Новичок даже отказалась от кукурузной муки поначалу. Она смотрела на неё украдкой, затем подозрительно нюхала, но наконец обнаружила, что она имеет некоторое отношение к её родной «шелухе», после чего набросилась с жадностью.
Я лелею память об этой корове, однако, как о самом ласковом звере, которого я когда-либо знал. Будучи лишенной теленка, она перенесла свою привязанность на хозяина и охотно сделала бы из него теленка, мыча самым жалким и безутешным образом, когда он был вне её поля зрения, едва забывая свое горе достаточно долго, чтобы съесть свой корм, и полностью пренебрегая своими любимыми листьями. Часто посреди ночи она начинала это звучное причитание и продолжала его, пока сон не улетал из глаз каждого в доме. Это обычно имело эффект привлечения объекта её привязанности перед ней, но в настроении, далеком от сыновнего или утешительного. Тем не менее, в такие моменты пинок казался ей утешением, и она охотно поцеловала бы розгу, которая была инструментом моего полуночного гнева.

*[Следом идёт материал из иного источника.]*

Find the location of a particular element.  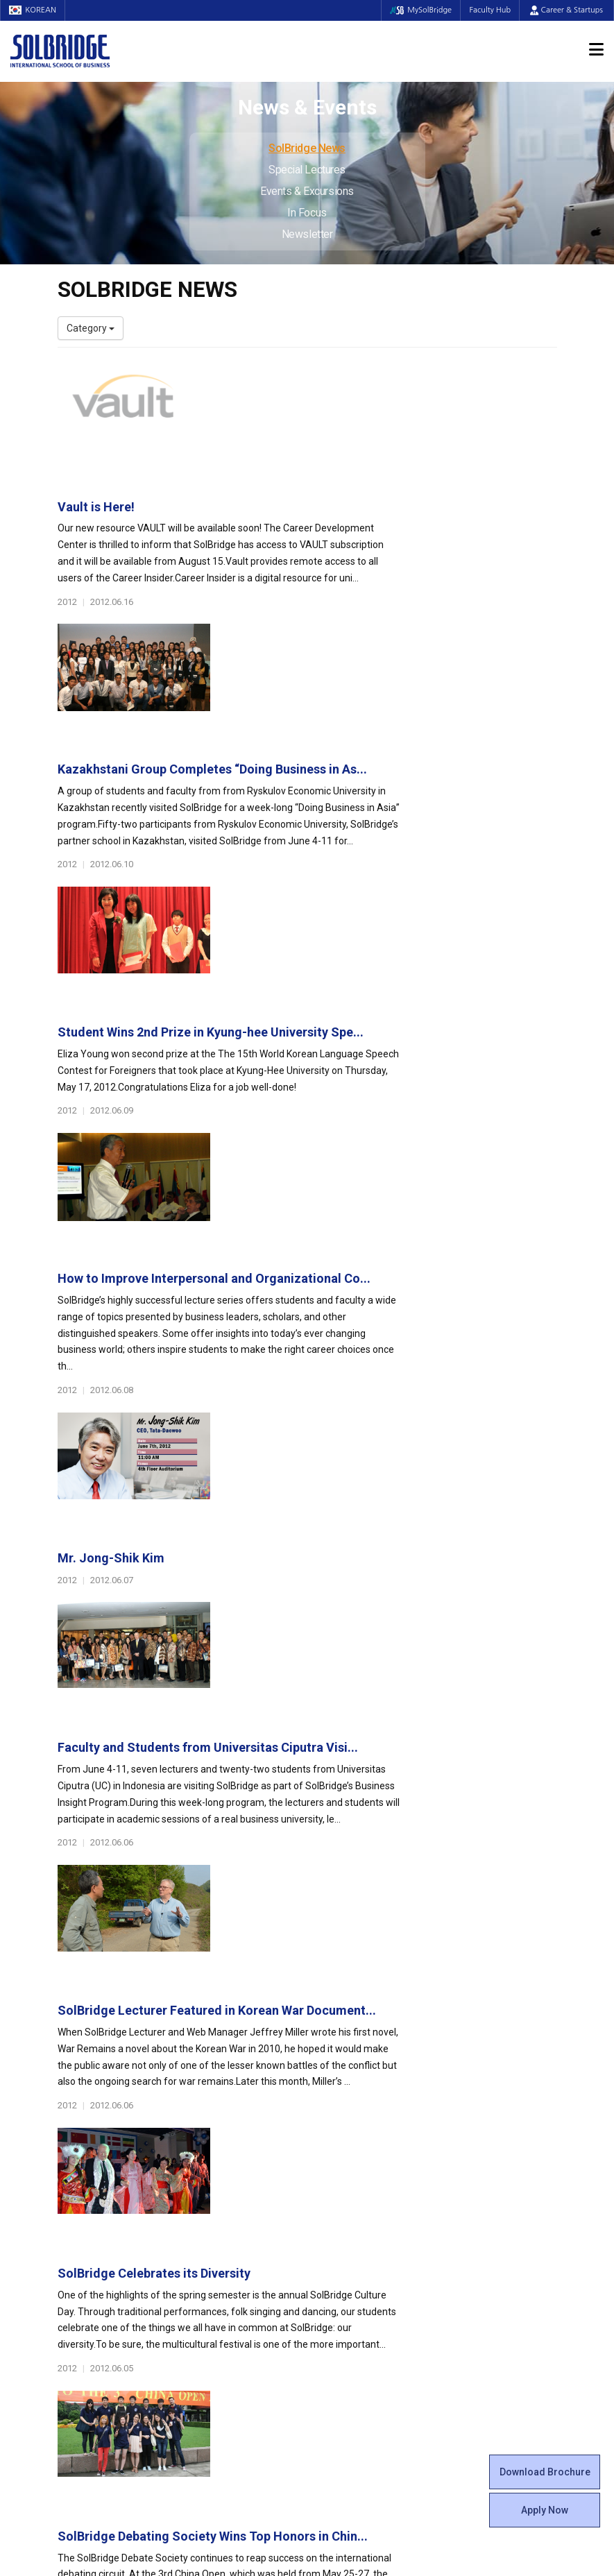

How to Improve Interpersonal and Organizational Co... is located at coordinates (387, 813).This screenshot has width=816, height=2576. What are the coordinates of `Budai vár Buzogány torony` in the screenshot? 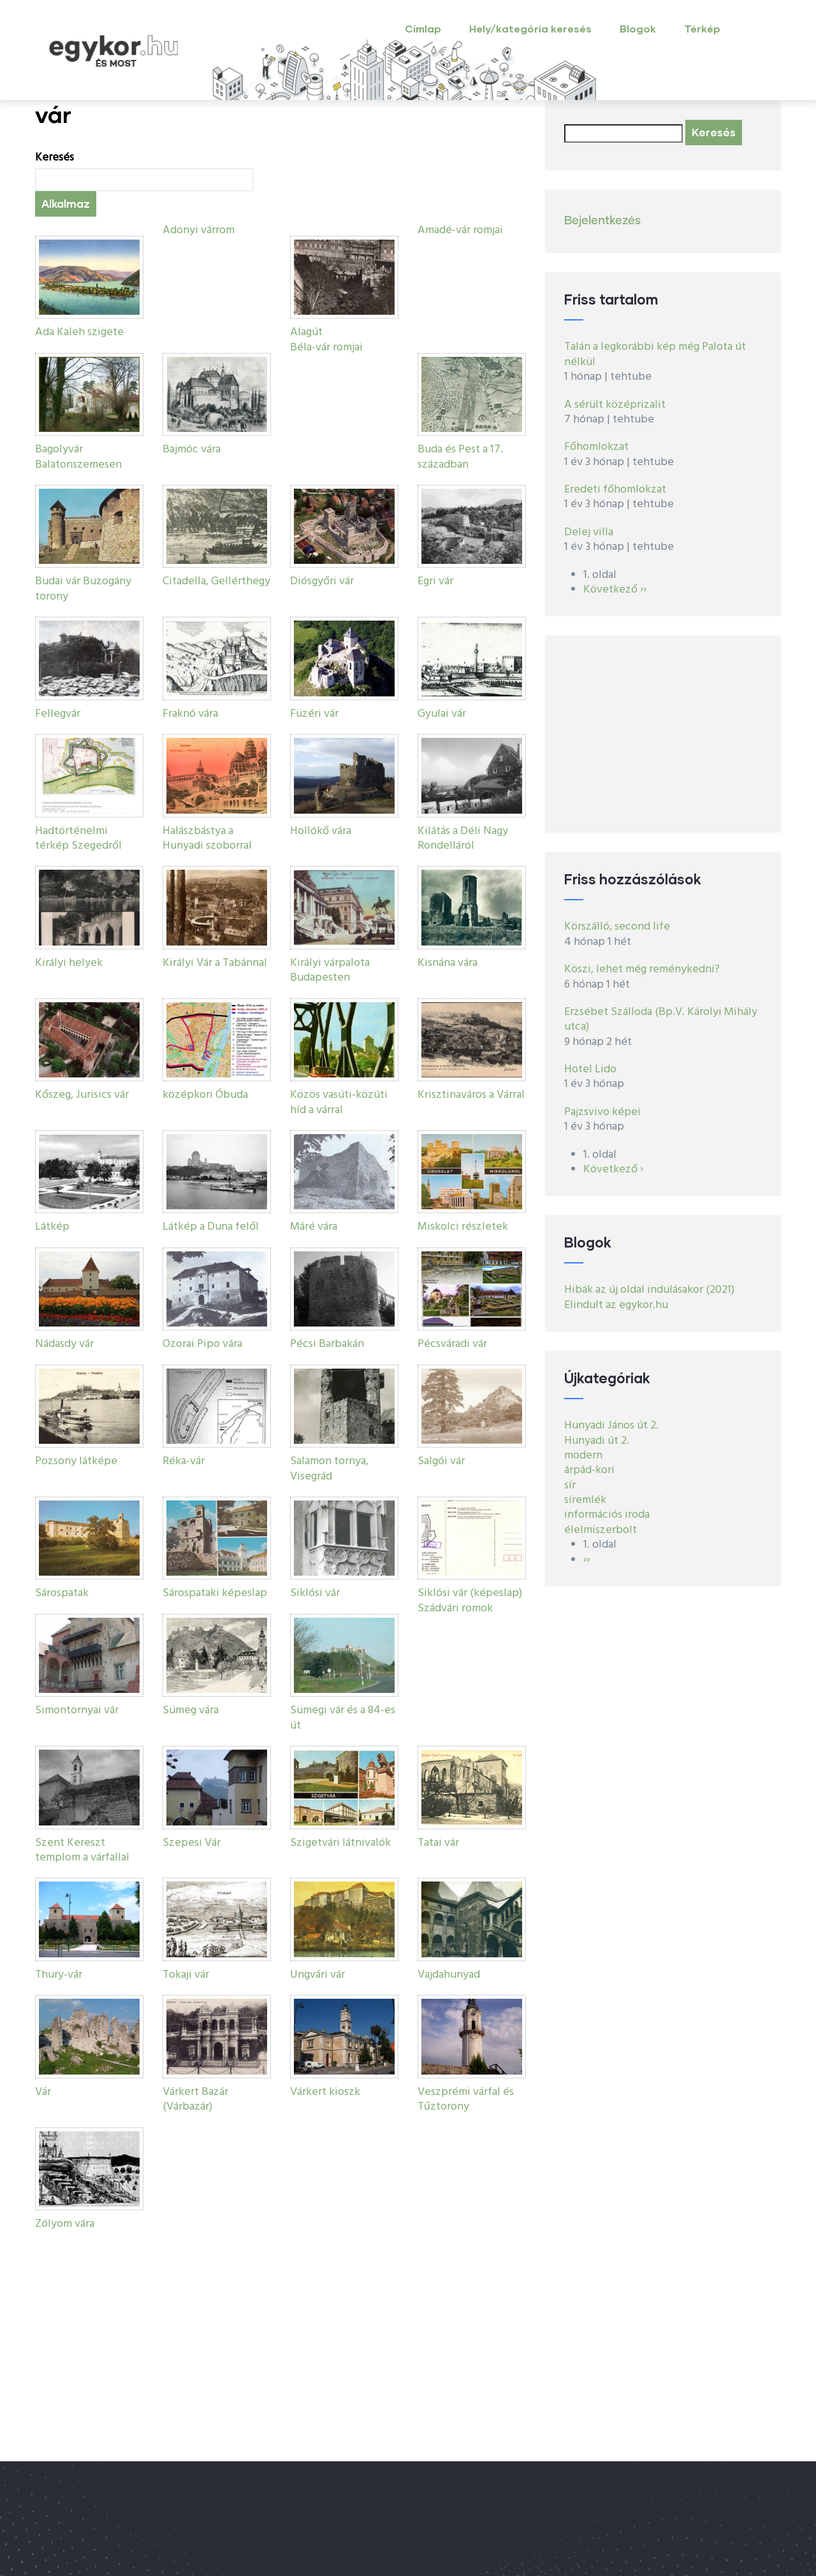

Но её нежная звезда была обречена вскоре на фатальное затмение. Будучи привязанной слишком длинной веревкой в одном случае во время моего временного отсутствия, она засунула голову в бочку с мукой и не остановилась, пока не поглотила почти полбушеля сухой муки. Удивительно безмятежный и доброжелательный вид, который сиял с перепачканной мукой морды, когда я обнаружил её, был чем-то, что стоило запомнить. Впервые также её позвоночник почти принял горизонтальную линию. Но помол оказался слишком тяжелым для её хрупкой мельницы, и её кончина произошла на третий день, не без попыток облегчить её страдания с моей стороны, конечно. Я дал ей, как обычно в таких чрезвычайных ситуациях, все, что «мог придумать», и все, что могли придумать мои соседи, помимо некоторых страшных рецептов, которые я получил от немецкого ветеринара, но безрезультатно. Я представлял её бедное брюхо, раздутое и воспаленное от запекающейся пропитанной массы, которую никакое лекарство не могло пробить или оживить.
Так закончилось мое второе предприятие в животноводстве. Мое третье, которое последовало по пятам за этой катастрофой, едва ли было более успешным. На этот раз я привел к алтарю корову-буйвола, как они называют «безрогую» на Юге — большую, пятнистую, с кремовой кожей корову, с хорошим выменем, с которой я убедил еврейского перегонщика расстаться за девяносто долларов. «Паг как тряпка», — сказал он, указывая на её вымя после того, как её подоили. «Вы вернетесь и дадите мне остальные десять долларов» (ибо он требовал ровно сотню), — продолжал он, — «после того, как она побудет у вас пару дней». Правда, мне хотелось вернуться к нему после «пары дней», но не для того, чтобы заплатить остальные десять долларов. Корова оказалась слепой как летучая мышь, хотя способной имитировать акт видения до совершенства. Ибо разве она не подняла голову и не проследила глазами за собакой, которая перелезла через забор и пробежала через другой конец участка, а в следующий момент разбила мои надежды, поднятые таким образом, пытаясь пройти сквозь акацию высотой в тридцать футов? И когда я поставил перед ней ведро, содержащее её первую порцию муки, она промахнулась на несколько дюймов, и её нос уперся в землю. Была ли это своего рода дальнозоркость и близорукость? Это было оно, я думаю; у неё был гений, но не талант; она могла видеть человека на луне, но была совершенно нечувствительна к человеку непосредственно перед собой. Её глаза были телескопическими и требовали большой дистанции.